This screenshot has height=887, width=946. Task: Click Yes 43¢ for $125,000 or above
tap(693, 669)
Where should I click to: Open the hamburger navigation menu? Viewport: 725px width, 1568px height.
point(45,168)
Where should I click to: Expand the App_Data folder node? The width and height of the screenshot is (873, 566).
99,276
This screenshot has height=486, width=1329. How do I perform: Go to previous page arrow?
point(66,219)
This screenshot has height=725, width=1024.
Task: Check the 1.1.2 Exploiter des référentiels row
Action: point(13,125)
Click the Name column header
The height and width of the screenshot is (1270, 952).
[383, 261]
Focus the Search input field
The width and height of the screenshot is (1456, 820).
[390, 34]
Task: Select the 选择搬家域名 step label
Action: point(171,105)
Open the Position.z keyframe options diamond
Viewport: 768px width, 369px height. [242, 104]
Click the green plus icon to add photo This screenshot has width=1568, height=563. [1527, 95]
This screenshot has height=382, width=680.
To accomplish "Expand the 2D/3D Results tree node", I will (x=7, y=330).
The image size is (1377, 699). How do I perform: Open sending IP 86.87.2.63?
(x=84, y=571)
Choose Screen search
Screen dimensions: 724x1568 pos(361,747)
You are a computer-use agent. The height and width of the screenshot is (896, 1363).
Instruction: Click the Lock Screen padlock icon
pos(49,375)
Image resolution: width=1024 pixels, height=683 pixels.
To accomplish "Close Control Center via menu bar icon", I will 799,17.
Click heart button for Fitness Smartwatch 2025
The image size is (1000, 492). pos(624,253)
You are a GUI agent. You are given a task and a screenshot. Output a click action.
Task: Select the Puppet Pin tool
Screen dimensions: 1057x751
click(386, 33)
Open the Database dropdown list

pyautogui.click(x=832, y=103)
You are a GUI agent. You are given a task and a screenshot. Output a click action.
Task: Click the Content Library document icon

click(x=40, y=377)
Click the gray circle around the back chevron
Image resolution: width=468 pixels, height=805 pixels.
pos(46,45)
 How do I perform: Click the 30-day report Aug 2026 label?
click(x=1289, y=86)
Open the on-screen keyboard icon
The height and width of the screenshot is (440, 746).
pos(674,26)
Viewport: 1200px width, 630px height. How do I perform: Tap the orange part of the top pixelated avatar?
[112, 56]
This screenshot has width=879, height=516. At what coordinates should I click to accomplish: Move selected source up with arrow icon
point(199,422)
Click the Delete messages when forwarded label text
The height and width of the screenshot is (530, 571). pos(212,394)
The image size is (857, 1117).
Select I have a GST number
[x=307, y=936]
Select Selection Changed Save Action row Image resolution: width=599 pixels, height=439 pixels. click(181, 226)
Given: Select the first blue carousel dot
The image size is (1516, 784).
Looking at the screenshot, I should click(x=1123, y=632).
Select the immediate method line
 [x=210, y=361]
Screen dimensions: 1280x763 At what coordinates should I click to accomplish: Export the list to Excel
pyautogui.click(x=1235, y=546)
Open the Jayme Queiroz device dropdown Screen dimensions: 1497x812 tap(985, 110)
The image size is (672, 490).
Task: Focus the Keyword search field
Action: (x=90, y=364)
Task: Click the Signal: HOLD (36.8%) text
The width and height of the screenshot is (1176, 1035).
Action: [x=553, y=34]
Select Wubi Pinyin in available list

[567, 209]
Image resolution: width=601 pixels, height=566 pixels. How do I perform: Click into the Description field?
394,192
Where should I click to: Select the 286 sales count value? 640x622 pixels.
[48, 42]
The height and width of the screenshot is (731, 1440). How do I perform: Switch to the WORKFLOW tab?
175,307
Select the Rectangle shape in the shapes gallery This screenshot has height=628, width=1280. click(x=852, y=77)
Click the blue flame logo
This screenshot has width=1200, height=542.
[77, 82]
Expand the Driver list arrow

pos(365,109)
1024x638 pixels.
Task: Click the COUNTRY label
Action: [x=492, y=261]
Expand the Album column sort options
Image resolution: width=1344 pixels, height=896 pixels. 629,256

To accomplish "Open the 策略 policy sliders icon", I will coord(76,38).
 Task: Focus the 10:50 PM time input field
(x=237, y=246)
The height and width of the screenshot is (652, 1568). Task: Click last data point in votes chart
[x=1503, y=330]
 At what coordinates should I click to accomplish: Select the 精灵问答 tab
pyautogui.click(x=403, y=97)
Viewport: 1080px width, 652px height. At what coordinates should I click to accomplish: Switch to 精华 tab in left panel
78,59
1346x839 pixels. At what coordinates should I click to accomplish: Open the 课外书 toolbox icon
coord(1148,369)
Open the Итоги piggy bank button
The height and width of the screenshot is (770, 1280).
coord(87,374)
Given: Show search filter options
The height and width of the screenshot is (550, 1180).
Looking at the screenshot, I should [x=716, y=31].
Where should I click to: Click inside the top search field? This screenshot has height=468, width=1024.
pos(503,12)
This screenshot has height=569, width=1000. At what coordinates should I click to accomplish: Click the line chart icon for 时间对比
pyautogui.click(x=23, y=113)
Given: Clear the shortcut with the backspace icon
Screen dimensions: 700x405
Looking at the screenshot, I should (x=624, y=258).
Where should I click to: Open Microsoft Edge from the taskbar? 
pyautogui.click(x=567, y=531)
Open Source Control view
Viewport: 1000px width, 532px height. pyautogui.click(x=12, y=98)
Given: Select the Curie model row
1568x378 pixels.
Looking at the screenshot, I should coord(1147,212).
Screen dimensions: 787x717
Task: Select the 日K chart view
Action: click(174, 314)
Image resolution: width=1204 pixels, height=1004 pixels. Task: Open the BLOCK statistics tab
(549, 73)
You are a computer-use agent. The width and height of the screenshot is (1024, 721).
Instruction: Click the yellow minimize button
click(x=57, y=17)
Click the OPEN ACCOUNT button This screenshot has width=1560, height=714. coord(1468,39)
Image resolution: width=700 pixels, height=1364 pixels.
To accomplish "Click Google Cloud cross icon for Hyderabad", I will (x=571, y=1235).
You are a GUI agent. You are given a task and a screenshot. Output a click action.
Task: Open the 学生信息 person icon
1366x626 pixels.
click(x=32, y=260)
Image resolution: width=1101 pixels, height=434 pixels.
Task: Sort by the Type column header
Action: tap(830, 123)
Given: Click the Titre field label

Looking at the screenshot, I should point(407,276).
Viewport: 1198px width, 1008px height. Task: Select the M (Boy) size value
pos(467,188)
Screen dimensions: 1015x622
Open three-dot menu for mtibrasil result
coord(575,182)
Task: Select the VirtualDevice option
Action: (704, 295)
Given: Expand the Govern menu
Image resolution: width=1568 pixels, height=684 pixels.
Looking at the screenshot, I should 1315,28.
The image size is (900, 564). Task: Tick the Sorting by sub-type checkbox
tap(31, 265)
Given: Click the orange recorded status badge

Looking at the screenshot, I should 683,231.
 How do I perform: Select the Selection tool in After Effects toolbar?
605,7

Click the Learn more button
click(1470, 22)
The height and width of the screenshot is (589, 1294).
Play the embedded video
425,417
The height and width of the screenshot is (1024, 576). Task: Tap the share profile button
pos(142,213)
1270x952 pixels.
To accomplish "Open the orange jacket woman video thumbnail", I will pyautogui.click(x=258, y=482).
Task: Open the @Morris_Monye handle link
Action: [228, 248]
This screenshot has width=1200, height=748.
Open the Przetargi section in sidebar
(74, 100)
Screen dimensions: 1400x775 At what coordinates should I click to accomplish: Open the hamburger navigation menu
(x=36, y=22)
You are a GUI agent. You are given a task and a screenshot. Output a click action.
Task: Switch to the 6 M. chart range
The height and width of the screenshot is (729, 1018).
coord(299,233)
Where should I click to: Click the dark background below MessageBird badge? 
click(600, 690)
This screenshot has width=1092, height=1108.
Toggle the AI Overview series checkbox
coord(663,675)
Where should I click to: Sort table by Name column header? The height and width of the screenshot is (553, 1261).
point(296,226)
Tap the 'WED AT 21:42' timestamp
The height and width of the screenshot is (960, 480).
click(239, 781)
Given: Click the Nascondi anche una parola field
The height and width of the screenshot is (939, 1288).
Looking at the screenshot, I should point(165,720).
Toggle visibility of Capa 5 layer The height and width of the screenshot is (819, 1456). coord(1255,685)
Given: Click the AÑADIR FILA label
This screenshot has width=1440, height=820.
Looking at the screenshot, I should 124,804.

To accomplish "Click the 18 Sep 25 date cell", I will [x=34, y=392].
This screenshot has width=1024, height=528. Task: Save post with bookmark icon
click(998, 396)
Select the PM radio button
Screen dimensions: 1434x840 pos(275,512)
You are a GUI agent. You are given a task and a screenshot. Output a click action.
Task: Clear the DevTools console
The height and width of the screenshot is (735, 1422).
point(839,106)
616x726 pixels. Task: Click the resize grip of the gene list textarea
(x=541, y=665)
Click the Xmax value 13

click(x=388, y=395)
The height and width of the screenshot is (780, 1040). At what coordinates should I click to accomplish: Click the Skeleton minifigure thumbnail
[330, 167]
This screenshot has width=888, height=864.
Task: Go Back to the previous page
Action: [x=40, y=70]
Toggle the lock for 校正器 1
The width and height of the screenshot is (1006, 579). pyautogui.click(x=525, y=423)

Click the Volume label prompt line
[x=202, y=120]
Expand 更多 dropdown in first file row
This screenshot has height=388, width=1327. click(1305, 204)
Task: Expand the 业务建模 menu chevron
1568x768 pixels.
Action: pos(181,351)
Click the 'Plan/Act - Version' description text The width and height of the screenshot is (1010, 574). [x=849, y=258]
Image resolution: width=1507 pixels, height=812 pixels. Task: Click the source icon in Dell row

··········

WHAT YOU HAVE TO DO: Within the records above, work out on how many lines the string "computer" appears, and give only that number.

EXERCISE RESULT: 2